Излагаю это так, будто я там и сейчас, словно могу пережить всё заново. Я пытаюсь уловить каждую секунду того момента в надежде, что сумею нанизать их на буквы – эти хрупкие символы, – ибо мои ощущения настолько отчётливы, что я не сомневаюсь в реальности своих воспоминаний и вымысла. И стараюсь запечатлеть то настоящее, то самое «сейчас», которое размывается с каждым обозначенным словом речи, явно недостаточной для точного выражения. Хотя я нахожусь в этом настоящем, которое неизбежно станет прошлым, всего лишь словами в пустыне на запятнанной бумаге. Сейчас я на кухне, босая, в полутьме, одна. Пишу за столом, при тусклом свете углей, прислушиваясь к ночным звукам. Я постоянно начеку, чтобы никто не смог заметить мои листки бумаги.

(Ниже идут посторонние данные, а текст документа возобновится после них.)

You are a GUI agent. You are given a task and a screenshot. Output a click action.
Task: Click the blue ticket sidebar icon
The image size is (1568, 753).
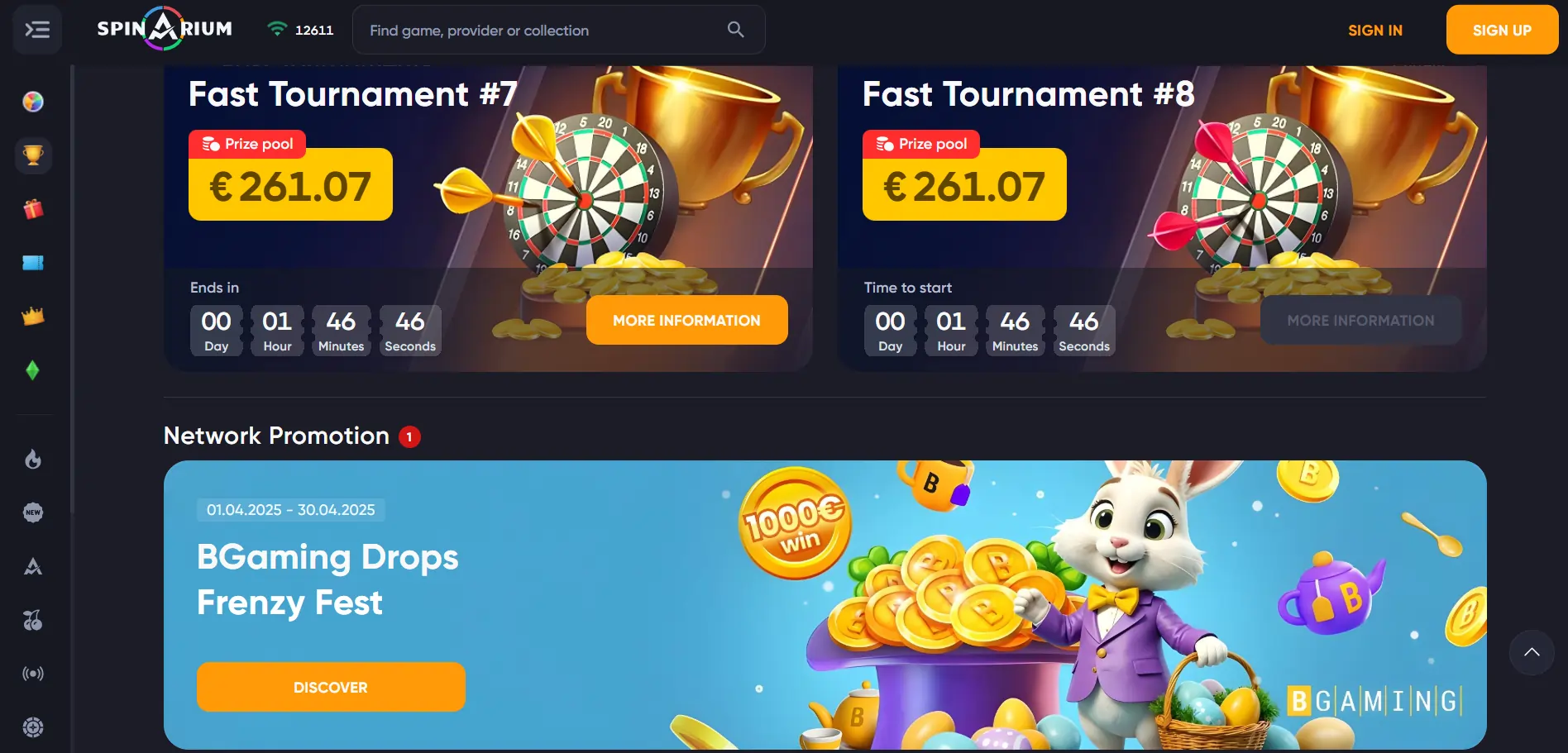click(x=33, y=263)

Вчера был обыск в наших кельях. Я узнала о его проведении за несколько дней и предвидела это, поскольку ощущаю вибрацию в воздухе, понимаю шёпот и кривые улыбки служанок, которые начинают появляться на их лицах, когда они предвкушают, что скоро можно будет позволить себе роскошь унизить нас. Однако моя келья всегда безупречна, и им быстро становится скучно. И всё-таки одна из служанок уставилась на щель, которую я проделываю в стене, но не придала ей значения. Сегодня, когда закончу писать, я спрячу эти страницы и нож за кухонным шкафом, предварительно завернув их в пояс, который обычно ношу на своем теле, под туникой, где храню эти листки и нож (которым углубляю щель), когда мне нужно куда-нибудь отлучиться или когда я чувствую, что их могут обнаружить. А завтра, когда я приведу страницы в порядок и пронумерую, снова спрячу их в моей келье. Возможно, когда-нибудь, в каком-то будущем «сейчас», кто-то прочтёт этот текст и узнает о нашем существовании. Узнает, что мы были частью Священного Братства, населявшего клочок земли, который оставался чистым и сияющим благодаря благочестию Просветлённых. Или, быть может, эти бумажки превратятся в пепел и вернутся в землю, оплодотворяя её, питая корни дерева, и нашу историю поймут листья, которые насыщают рухнувший мир кислородом.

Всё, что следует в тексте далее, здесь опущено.